## What the exercise asks
Report, as a single number, how many lines of the records contain the word "agent".

## Source information

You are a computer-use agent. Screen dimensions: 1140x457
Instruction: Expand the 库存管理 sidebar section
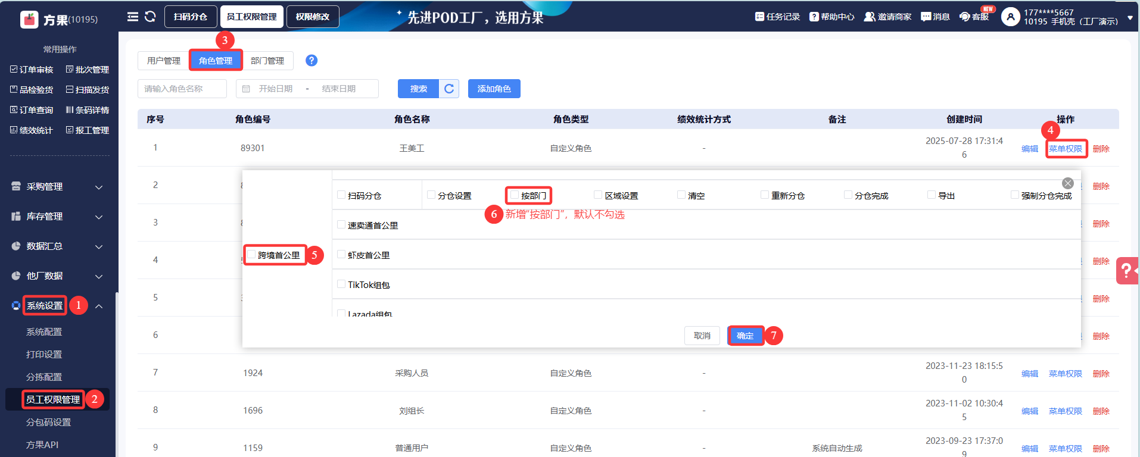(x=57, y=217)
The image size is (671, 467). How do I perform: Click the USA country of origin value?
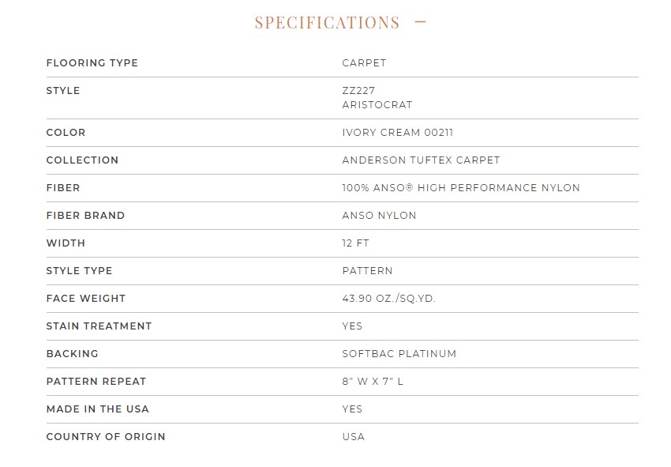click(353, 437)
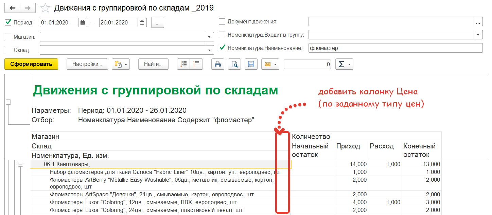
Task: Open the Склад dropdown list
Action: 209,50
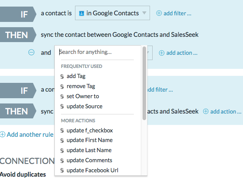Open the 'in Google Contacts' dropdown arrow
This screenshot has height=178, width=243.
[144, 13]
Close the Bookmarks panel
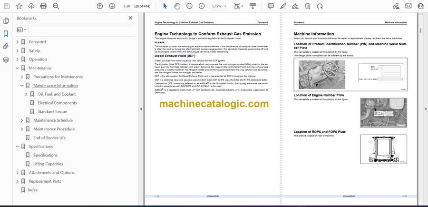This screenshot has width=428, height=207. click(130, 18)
* * *
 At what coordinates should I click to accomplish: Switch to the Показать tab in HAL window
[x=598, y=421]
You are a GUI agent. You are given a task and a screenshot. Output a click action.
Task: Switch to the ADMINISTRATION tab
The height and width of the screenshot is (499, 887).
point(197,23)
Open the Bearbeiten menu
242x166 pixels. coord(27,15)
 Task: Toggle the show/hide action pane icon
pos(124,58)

## Final answer
2